Same problem on : vgapci0@pci0:8:0:0: class=0x030000 rev=0x81 hdr=0x00 vendor=0x1002 device=0x15dd subvendor=0x1002 subdevice=0x15dd vendor = 'Advanced Micro Devices, Inc. [AMD/ATI]' device = 'Raven Ridge [Radeon Vega Series / Radeon Vega Mobile Series]' class = display subclass = VGA

Patch works here too.

alfonsosiciliano commented 4 months ago

Patch works also for: Device: PCI 1002:15d8 Advanced Micro Devices, Inc. [AMD/ATI] Picasso/Raven 2 [Radeon Vega Series / Radeon Vega Mobile Series]

Thanks!

lbartoletti commented 4 months ago

(Maybe a different problem? But,) I also have a panic using drm-61-kmod on FreeBSD 15.0

amd_panic

It's an APU (raphael) on aAMD Ryzen 9 7900X

b.f.o issue for reference: https://bugs.freebsd.org/bugzilla/show_bug.cgi?id=268394#c10

alfonsosiciliano commented 4 months ago

(Maybe a different problem? But,) I also have a panic using drm-61-kmod on FreeBSD 15.0

amd_panic

It's an APU (raphael) on aAMD Ryzen 9 7900X

b.f.o issue for reference: https://bugs.freebsd.org/bugzilla/show_bug.cgi?id=268394#c10

Sorry, unfortunately I can't "read" the image.
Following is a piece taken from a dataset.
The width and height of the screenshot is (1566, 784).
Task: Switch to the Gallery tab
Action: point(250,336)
Is the problem: "panic: Unregistered use of FPU"? Do core file and kgdb backtrace refer to the "dcn_bw_sync_calcs_and_dml()" function? Does the problem occur after the patch "DC_FP_START\END()"?
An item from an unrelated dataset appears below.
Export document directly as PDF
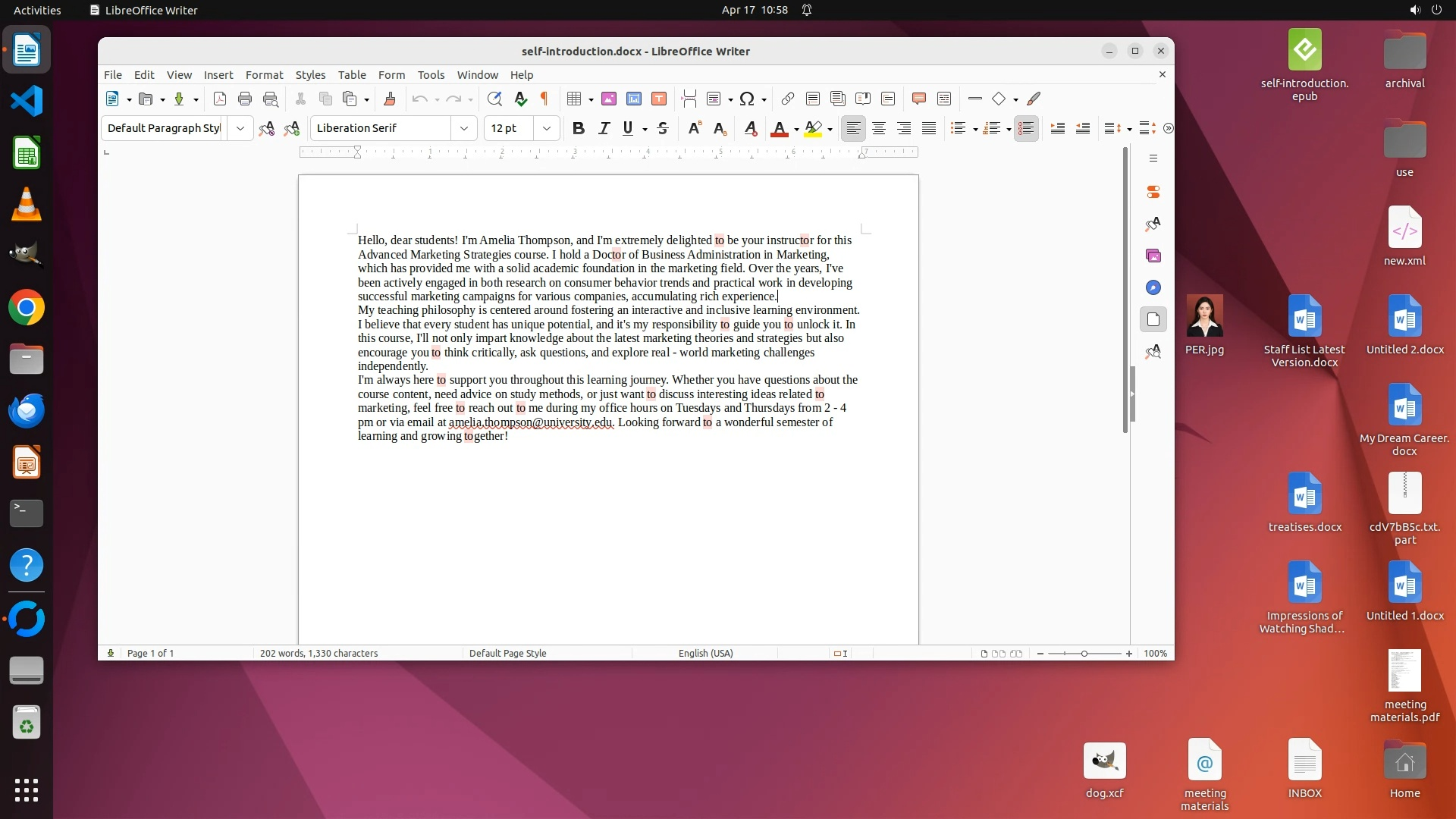220,99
wulf7 commented 4 months ago

I pushed slightly different version of the patch to 6.1-lts branch. If it still works we can update drm-61-kmod port

wulf7 commented 4 months ago

(Maybe a different problem? But,) I also have a panic using drm-61-kmod on FreeBSD 15.0

It's an APU (raphael) on aAMD Ryzen 9 7900X

b.f.o issue for reference: https://bugs.freebsd.org/bugzilla/show_bug.cgi?id=268394#c10

That is different panic.

What you see is a driver unloading bug (misplaced vm_phys_fictitious_unreg_range() call). It is triggered by a fatal error (not by the driver crash!) during initialization. You should check message buffer content rather than backtrace in that case. Most probably the reason of error is unsupported GPU or missing firmware module. Try to install all FLAVORs of graphics/gpu-firmware-amd-kmod and if it does not help you may try WIP 6.6 branch.
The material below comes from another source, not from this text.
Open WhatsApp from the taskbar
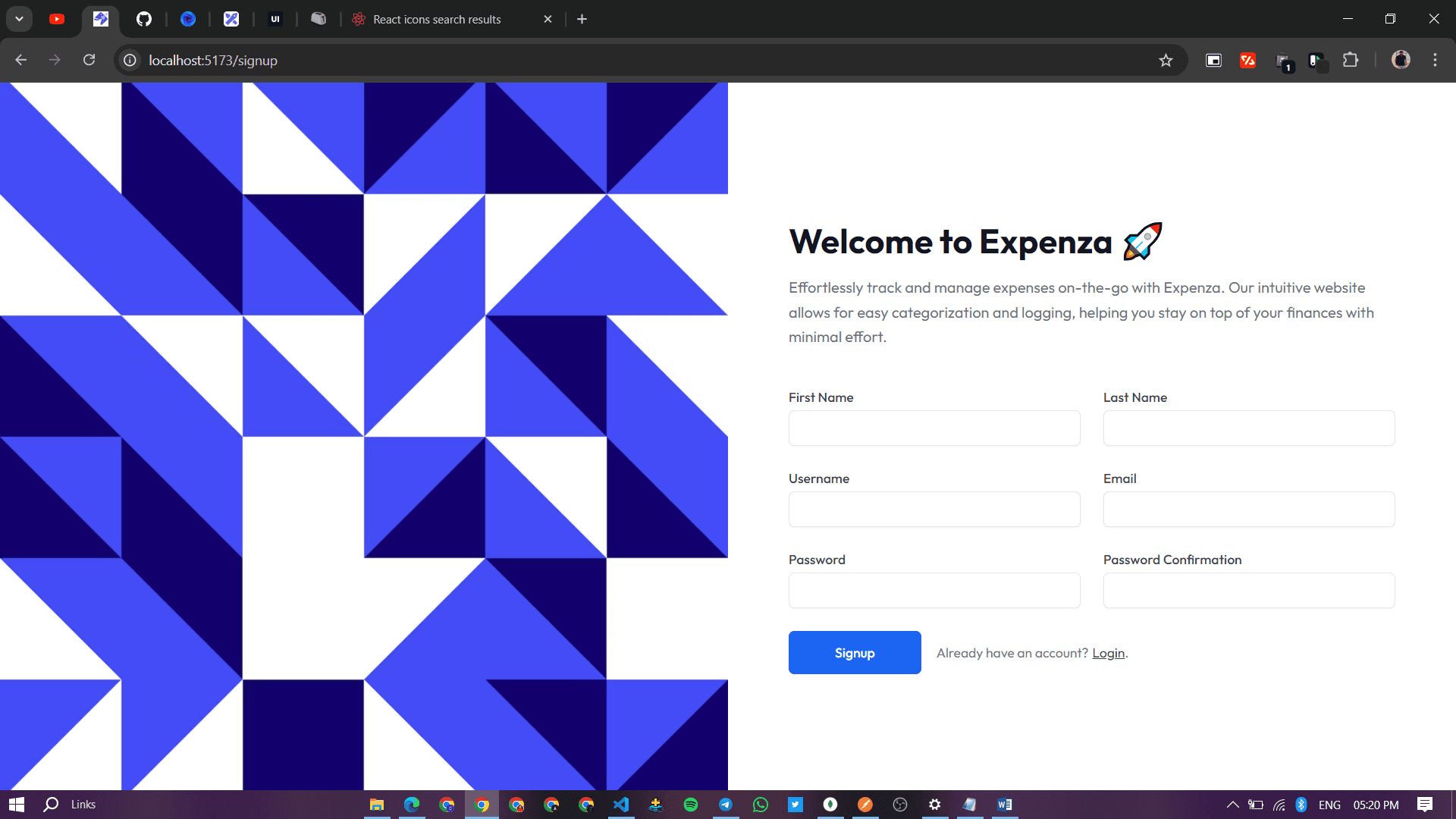 point(761,805)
lbartoletti commented 3 months ago

(Maybe a different problem? But,) I also have a panic using drm-61-kmod on FreeBSD 15.0 It's an APU (raphael) on aAMD Ryzen 9 7900X b.f.o issue for reference: https://bugs.freebsd.org/bugzilla/show_bug.cgi?id=268394#c10

That is different panic.

What you see is a driver unloading bug (misplaced vm_phys_fictitious_unreg_range() call). It is triggered by a fatal error (not by the driver crash!) during initialization. You should check message buffer content rather than backtrace in that case. Most probably the reason of error is unsupported GPU or missing firmware module. Try to install all FLAVORs of graphics/gpu-firmware-amd-kmod and if it does not help you may try WIP 6.6 branch.

Thanks, and sorry for my late answer.

Different problem now with 61-lts, I can load amdgpu, but now, I have black screen.

I was unable to compile the 6.6 branch due to a missing header:

evadot commented 1 month ago

Closing as the original bug is fixed.